*What you should do:* Repeat exactly the lines of the records below, starting at the line containing "Instruction: Open the List view dropdown" and ending at the line containing "The image size is (758, 844).". Leave the pictures out.

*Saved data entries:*
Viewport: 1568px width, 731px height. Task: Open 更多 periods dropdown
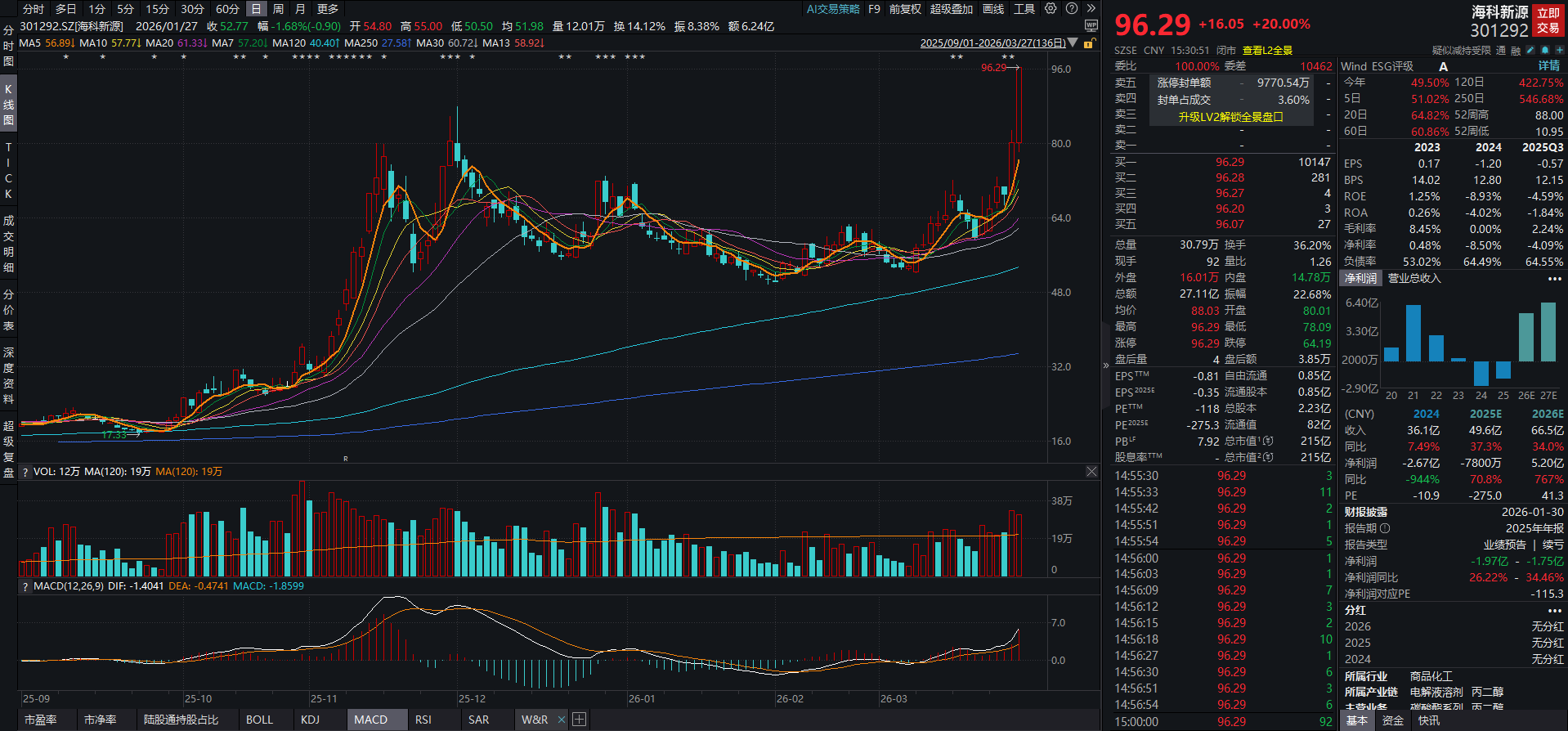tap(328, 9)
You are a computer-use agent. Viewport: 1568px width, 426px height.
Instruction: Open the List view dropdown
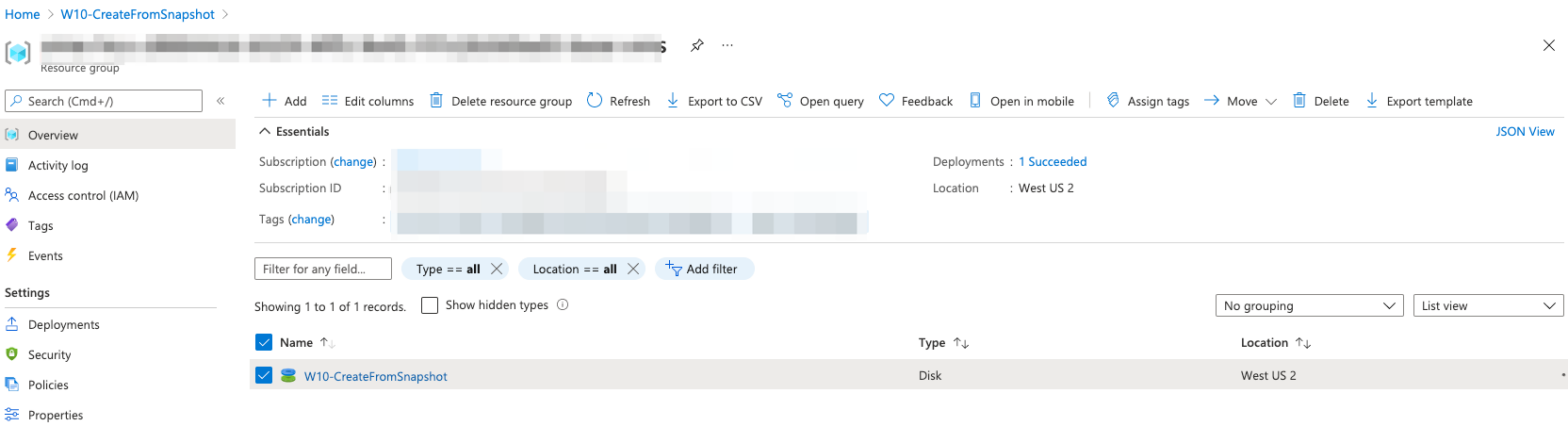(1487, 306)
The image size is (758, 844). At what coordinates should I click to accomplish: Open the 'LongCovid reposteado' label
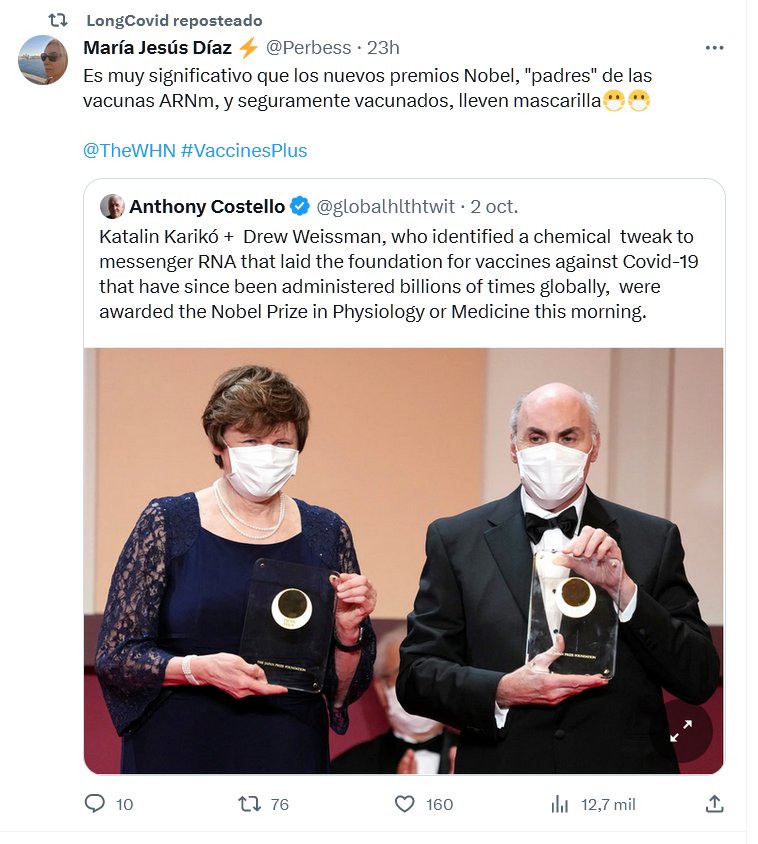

==

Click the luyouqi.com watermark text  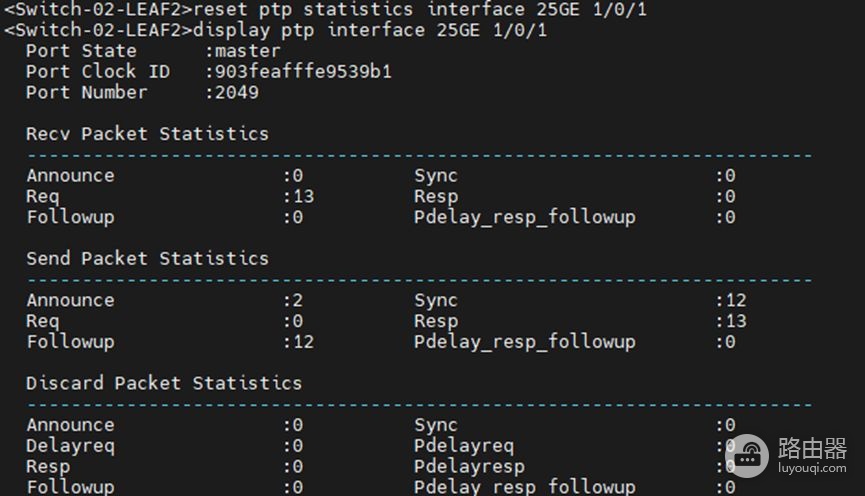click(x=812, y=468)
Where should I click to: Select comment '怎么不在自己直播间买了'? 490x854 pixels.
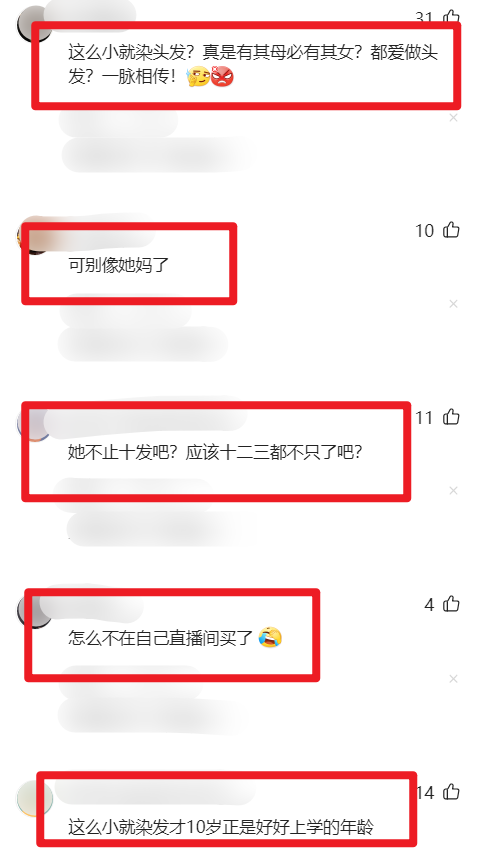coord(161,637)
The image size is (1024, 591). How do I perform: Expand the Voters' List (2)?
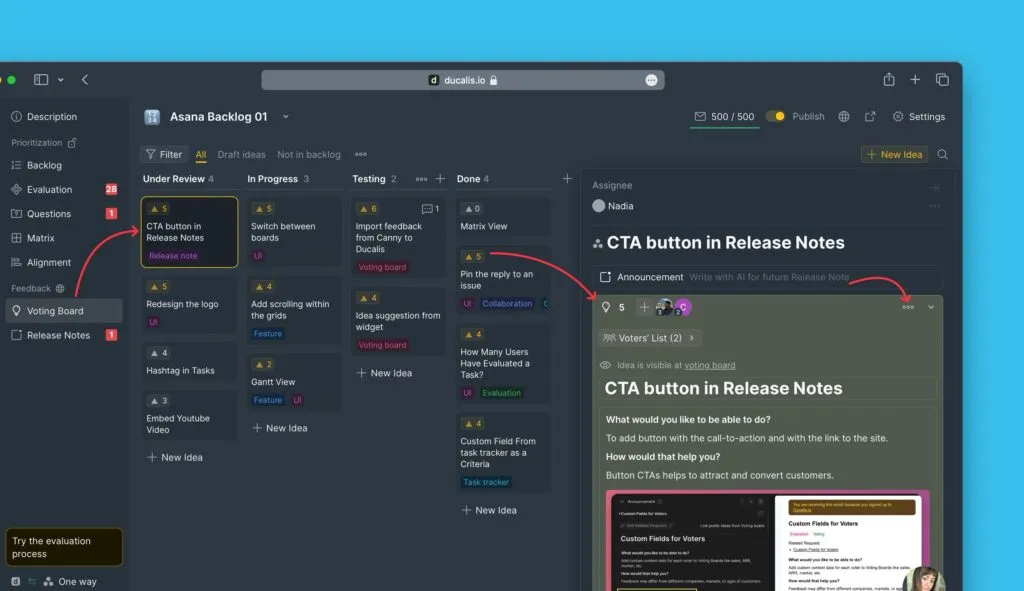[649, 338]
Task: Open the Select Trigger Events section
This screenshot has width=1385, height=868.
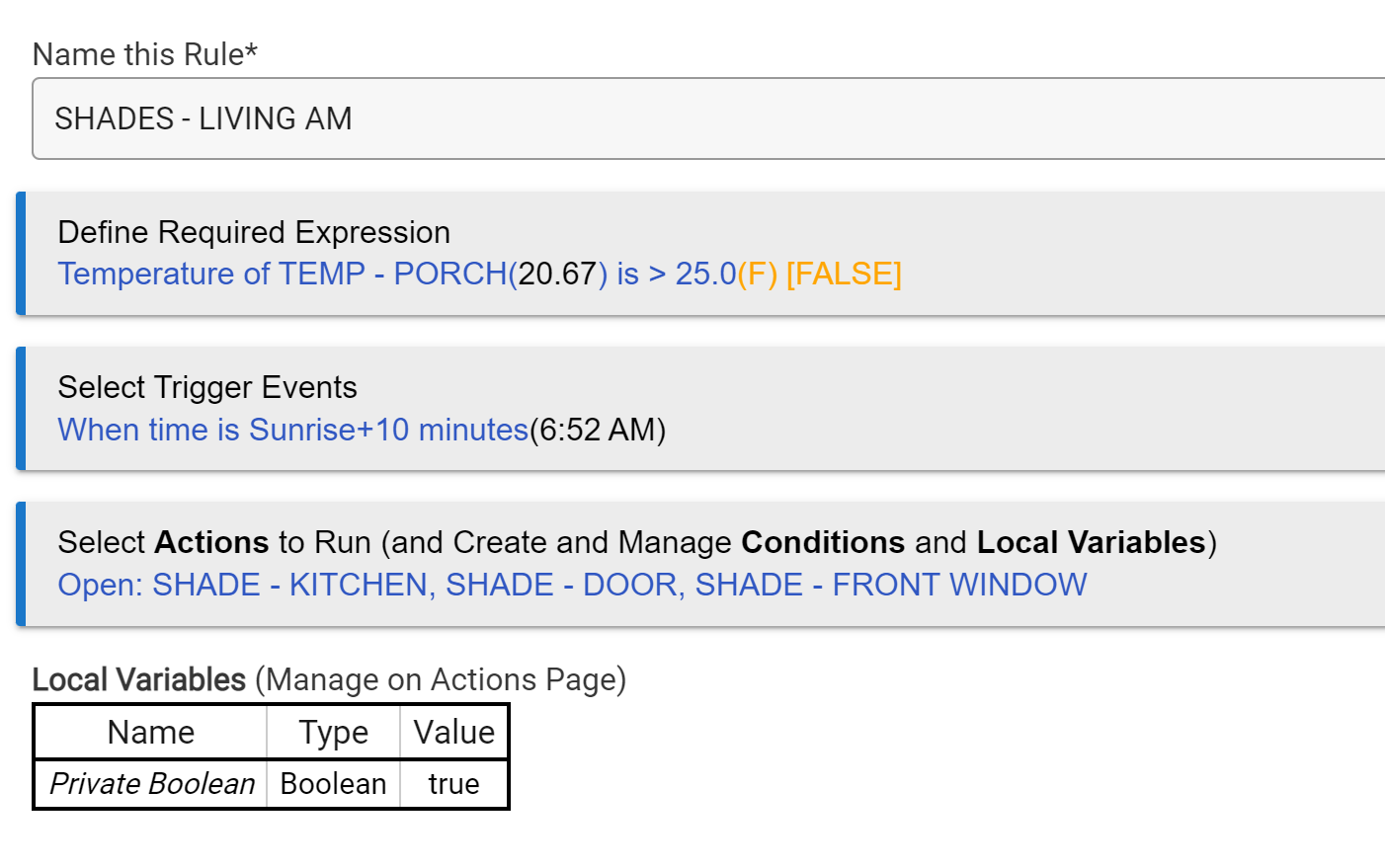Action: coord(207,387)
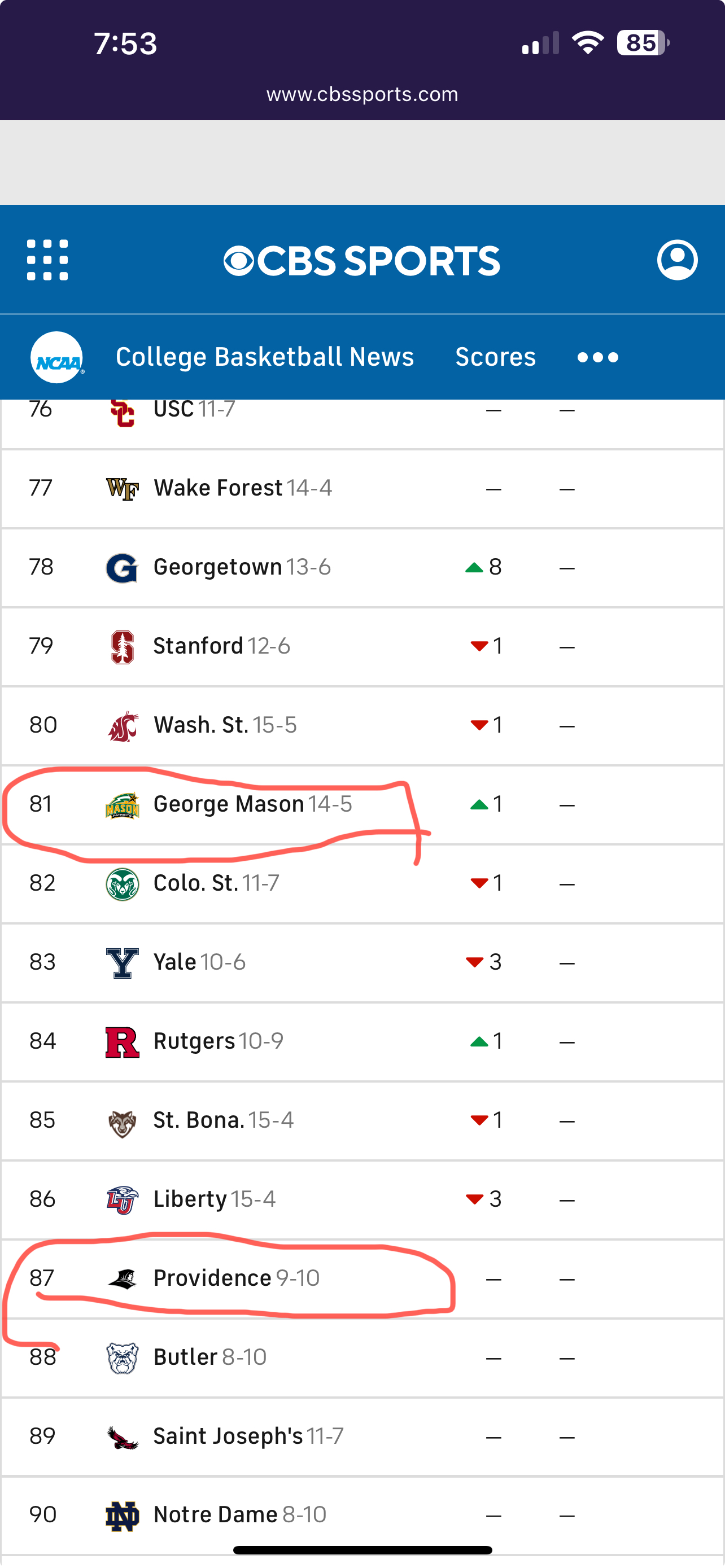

*Solution to this exercise:*
Instruction: Open the List view dropdown
(1487, 306)
The image size is (758, 844). At what coordinates should I click to accomplish: Open the 'LongCovid reposteado' label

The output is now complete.